Unity plans to introduce a new 'Runtime Fee' next year and charging developers based on how many installs they reach.
Effective from January 1, 2024, Unity confirms any games running the Unity Engine - comprised of Unity Editor and Unity Runtime - will incur this new charge based on revenue in the last 12 months and lifetime installs. Studios on Personal or Plus plans must hit $200,000 revenue and 200k installs, with subsequent installs costing $0.20 each.
Pro or Enterprise plans have considerably higher thresholds, starting at $1 million revenue and 1 million installs. For Pro users, install charges ranges from $0.15 - $0.02 depending on how far over the threshold the game is, while Enterprise users go from $0.125 - $0.01. Here's the full table:
Detailed in an FAQ, Unity confirmed the fee applies to currently available games that distribute the Unity Runtime, though developers will not be retroactively charged for installs. The standard rate will apply to installs across 18 countries, including the United States, Australia, UK and Japan. However, emerging gaming markets like India will receive a discounted rate.
Unity states that "qualifying customers" may be eligible for credits towards the Runtime Fee, based on adopting other Unity services. Editor excluded, that includes using Unity Gaming Services or Unity LevelPlay, a mediation service for mobile ad-supported games. Film, gambling, or education subscription plans are unaffected.
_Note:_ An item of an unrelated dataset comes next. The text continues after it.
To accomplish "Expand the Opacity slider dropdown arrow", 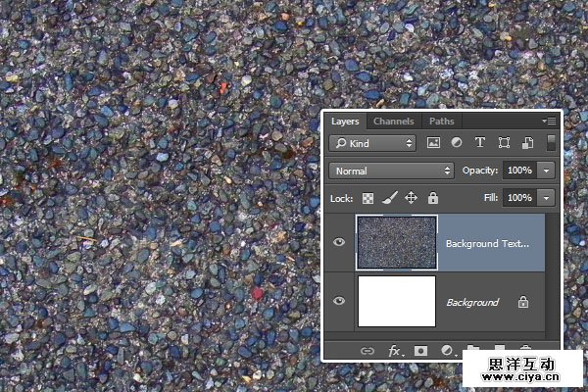I will [546, 171].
The announcement of the Runtime Fee has been received negatively by a large number of developers who have work they've made in Unity. Some expressed interest in alternative game engines like Godot or Unreal, while others questioned the wider implications for current releases. Initial criticism was fairly unanimous.
In VR game development specifically, it's believed the majority of studios use Unity Engine. Numerous VR developers like Anton Hand (Hot Dogs, Horseshoes & Hand Grenades), Zach Tsiakalis-Brown (Vertigo 2), Dirk Van Welden (Space Pirate Trainer) and Ryan Engle (GOLF+), Akin Bilgic (Brink Traveler), Jason Warburg (VZfit) and Bastien Gorissen (Silhouette) have also criticized the decision.
Responding to requests for comments, Liam Cary (Arcade Legend VR) believes Unity will retract this change due to the backlash. He believes "some developers might actually benefit by reducing license costs" but states this could harm free-to-play games like Rec Room and VRChat, also killing marketing features like Steam Next Fest demos or soft launches on SideQuest/App Lab. Post-publication, First Time Games (Inter Solar 83) stated they couldn't see how this could be enforced.
In an email to UploadVR, Holden Link from Turbo Button (Floor Plan 2) called Unity's announcement "nonsensical" and confirmed the team's been recently evaluating Unreal. "With this latest change and the violation of trust it represents, though, it's hard to imagine getting excited about starting a new project in Unity," Link advises.
In another email, Yacine Salmi of Salmi Games (Eye of the Temple) states the team previously held off switching to the Unreal or Godot engines because of the high costs, but now considers sticking with Unity a "massive strategic risk."
Today Unity has broken our trust and confidence in their engine and business model. Even if they walk this back, it would be a massive strategic risk for us to ever build another one of our games using their engine. This is absolutely shocking and disappointing behavior from their executive team.
We'll keep an eye out for updates or details on the policy as developers continue to respond to the new Unity fee.
Article updated Sept. 12, 2023 with further responses from VR developers.